DIRECTIONS:
(A) Decide whether each statement below agrees with the article on banning under-16s from social media, answering yes or no and quoting the deciding words of the article: (i) Molly Russell was 14 when she died in 2017; (ii) Zoe Williams writes for The Times; (iii) the article mentions that Grok can generate sexualised images of children.
(B) Translate this sentence from the article on banning under-16s from social media into Spanish: "Government action is needed, but it must target the source: the platforms' business models and algorithms, not their youngest users."
(C) Carry on the article on banning under-16s from social media, beginning right after its final sentence.

DOCUMENT TEXT:
++++++++++
The proposal by Conservative minister Kemi Badenoch to ban under-16s from social media platforms has ignited a fierce debate about child safety, corporate responsibility, and the toxic nature of the online world. While the instinct to protect young minds from documented harms is understandable, many argue the policy dangerously misdiagnoses the problem.
The Undeniable Harms Facing Young Users
The case for intervention is stark. Since the tragic death of 14-year-old Molly Russell in 2017, linked to suicide and self-harm content online, the damaging effects of social media on youth mental health have been widely recognised yet inadequately tackled. Many platforms are engineered to exploit adolescent psychology, spurring anxiety, self-doubt, and a relentless focus on body image through a life lived in selfies.
Features like location services allow real-time exclusion anxiety, while the pressure to maintain 'streaks' of communication can torch friendships over a slow reply. The recent revelation that AI tools like Grok can generate sexualised images of children underscores a regulatory landscape failing to keep pace with technological threats.
Why Banning Teens is Not the Answer
Critics, including Guardian columnist Zoe Williams, point to two fundamental flaws in Badenoch's approach. First, it absurdly places the burden of solving a corporate-created crisis onto the individual child or parent. If a platform profits by promoting radical misogyny or self-harm methodologies, it is not a 12-year-old's responsibility to fix this by abandoning their phone.
Demanding parental controls and screen limits asks families to fill a moral void created by late-capitalist tech giants focused solely on shareholder returns. Government action is needed, but it must target the source: the platforms' business models and algorithms, not their youngest users.
++++++++++
DATASET EXCERPTS:
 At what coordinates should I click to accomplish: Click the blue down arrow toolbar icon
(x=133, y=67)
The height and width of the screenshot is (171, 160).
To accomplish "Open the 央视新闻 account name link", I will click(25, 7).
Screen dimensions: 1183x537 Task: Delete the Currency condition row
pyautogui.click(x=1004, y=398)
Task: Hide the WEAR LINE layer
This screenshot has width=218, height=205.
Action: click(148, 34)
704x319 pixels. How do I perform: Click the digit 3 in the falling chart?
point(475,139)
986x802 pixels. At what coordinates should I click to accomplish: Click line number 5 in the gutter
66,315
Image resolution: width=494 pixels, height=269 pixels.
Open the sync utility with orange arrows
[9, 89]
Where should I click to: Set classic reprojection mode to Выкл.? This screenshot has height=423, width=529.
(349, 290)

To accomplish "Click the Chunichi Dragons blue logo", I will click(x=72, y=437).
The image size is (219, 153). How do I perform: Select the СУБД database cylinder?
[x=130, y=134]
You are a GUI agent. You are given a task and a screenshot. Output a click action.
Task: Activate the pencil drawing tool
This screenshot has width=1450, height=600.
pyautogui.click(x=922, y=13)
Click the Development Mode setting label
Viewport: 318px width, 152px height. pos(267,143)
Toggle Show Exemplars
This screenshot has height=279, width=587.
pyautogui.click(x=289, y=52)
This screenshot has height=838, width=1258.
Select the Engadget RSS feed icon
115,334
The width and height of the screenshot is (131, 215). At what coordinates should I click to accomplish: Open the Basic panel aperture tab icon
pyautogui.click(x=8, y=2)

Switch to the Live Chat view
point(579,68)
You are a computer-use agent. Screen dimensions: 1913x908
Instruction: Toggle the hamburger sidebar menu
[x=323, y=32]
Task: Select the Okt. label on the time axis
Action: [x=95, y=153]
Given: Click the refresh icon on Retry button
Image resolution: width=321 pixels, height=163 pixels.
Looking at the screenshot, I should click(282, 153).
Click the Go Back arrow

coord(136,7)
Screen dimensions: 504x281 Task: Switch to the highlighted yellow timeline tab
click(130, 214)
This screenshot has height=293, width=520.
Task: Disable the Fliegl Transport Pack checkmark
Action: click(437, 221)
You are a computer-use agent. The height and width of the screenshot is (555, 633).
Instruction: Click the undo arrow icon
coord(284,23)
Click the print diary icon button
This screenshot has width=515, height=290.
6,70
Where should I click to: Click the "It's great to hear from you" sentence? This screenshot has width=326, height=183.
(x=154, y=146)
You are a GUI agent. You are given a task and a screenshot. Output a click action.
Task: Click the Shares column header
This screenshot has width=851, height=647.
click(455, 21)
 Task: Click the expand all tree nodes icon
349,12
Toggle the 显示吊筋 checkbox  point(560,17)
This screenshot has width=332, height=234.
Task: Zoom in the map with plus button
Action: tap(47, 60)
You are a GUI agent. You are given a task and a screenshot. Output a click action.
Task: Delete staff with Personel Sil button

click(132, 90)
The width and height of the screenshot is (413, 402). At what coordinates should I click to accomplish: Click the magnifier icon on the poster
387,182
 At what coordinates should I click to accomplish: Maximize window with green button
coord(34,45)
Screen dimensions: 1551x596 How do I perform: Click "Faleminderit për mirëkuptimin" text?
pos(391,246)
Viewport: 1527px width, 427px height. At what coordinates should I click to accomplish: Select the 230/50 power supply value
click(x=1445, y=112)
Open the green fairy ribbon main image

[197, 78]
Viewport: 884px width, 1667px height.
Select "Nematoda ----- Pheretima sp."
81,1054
++++++++++
TASK RESULTS:
(A)
(i) Yes: "the tragic death of 14-year-old Molly Russell in 2017"
(ii) No: "Guardian columnist Zoe Williams"
(iii) Yes: "The recent revelation that AI tools like Grok can generate sexualised images of children"

(B) Se necesita la acción del gobierno, pero debe dirigirse a la fuente: los modelos de negocio y los algoritmos de las plataformas, no a sus usuarios más jóvenes.

(C)
The Older Generations Fuelling the Toxicity
Secondly, the debate becomes perverse when it focuses solely on the young. The most prolific spreaders of misinformation and conspiracy theories online are often not teenagers. An analysis of data from Amnesty and others, cited by Williams, named prominent UK-based super-spreaders including Nigel Farage, Laurence Fox, Julia Hartley-Brewer, and Katie Hopkins.
None are under 16; they are Gen X miscreants and boomers whose content pollutes the informational ecosystem for everyone. Any effective strategy for online safety must reckon with how these older, influential figures manipulate and are manipulated by the same networks.
The asymmetry is glaring: society panics over a nine-year-old walking to school, yet allows tech firms with a proven record of causing emotional distress unfettered access to children's bedrooms. A ban on under-16s is a tempting soundbite, but it risks being another 'second-order issue' that distracts from holding both corporations and adult bad actors accountable for the digital world they have created.